Let me begin by stating my obvious bias, I love Halloween. I like scary stories, I love pumpkin spice lattes, fake cobwebs, classic horror movies, pumpkin carving, and ghoulish skeletons. My favorite Halloween pastime is handing out candy, longing for the day when I can take my own children trick-or-treating.
For the past several years, however, the long lines of eager children are diminishing as parents take their kids to the local megachurches for nondenominational harvest festivals or skip it entirely. Halloween is often on a school night, why bother with the hassle?
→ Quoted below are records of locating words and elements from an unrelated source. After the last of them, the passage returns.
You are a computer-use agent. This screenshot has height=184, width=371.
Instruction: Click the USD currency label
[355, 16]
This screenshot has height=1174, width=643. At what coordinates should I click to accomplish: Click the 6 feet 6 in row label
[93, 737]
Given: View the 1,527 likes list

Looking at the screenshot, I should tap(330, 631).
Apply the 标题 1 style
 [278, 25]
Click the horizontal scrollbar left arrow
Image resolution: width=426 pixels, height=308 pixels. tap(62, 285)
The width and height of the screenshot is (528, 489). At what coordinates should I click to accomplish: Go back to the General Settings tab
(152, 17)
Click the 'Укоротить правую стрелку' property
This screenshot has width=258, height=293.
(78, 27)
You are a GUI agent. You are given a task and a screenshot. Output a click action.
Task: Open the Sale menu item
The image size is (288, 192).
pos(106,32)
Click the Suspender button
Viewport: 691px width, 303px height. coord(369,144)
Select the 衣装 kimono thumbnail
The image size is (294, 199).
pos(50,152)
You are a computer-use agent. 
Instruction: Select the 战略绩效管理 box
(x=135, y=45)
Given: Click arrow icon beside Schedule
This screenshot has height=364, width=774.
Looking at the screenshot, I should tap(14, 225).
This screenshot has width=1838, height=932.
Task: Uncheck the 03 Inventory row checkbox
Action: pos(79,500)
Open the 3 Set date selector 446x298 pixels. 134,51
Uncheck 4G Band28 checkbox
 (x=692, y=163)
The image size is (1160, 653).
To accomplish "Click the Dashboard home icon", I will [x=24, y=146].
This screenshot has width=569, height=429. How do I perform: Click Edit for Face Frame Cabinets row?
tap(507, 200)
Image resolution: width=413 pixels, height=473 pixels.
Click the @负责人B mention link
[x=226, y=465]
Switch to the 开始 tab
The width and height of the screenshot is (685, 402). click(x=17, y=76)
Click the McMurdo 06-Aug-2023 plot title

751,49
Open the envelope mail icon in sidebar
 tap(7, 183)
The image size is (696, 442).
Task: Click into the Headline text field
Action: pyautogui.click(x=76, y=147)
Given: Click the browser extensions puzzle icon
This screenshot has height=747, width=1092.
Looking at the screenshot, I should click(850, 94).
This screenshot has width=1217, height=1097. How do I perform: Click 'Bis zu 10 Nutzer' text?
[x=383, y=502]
There’s also the increasing adultizing of Halloween, where parents prefer to drop the kids off with friends (or the church) so they can go to a party.
I’m being harsh, I know, but only because it’s necessary. Halloween is under assault. Universities, for years, have decree what costumes are acceptable for students to wear to private parties; public schools have increasingly banned the wearing of costumes and classroom parties on top of having renamed the day “fall festival” or “black-and-orange day” or “crazy sock day.”
This sanitization is a mix of increasing religious diversity, vocal fundamentalism, Marxist social justice, and just plain old mean-spiritedness.
A Brief History of Halloween
Halloween, like Christmas, has Celtic-pagan roots with a Christian flare. Halloween or, All Hallow’s Eve is a Christianized version of Samhain, which translates to Summer’s End. European pagans believed it was when the gods, ghosts, and other spirits drew close to the earth and could be seen by mortals. The Romans conquered the Celts and incorporated their own festivals celebrating the harvest and the passing of the dead—this is cultural synthesis.
Enter the Christians, specifically the Catholic Church, and the creation of All Saint’s Day, a day set aside for the celebration of those known and unknown saints who have attained Heaven’s Glory. This made the night before All Saint’s Day a holy night, a hallowed evening. The Middle Ages brought about further synthesis, crafting the Western identity in its pressure cooker.
Protestantism brought that to its end and Puritan America never celebrated Halloween as a national holiday, until the 20th Century. Halloween inevitably became secularized as a way to curb crime, like vandalism, assault—even accidental murder—by encouraging costume parades, carnivals, and trick-or-treating.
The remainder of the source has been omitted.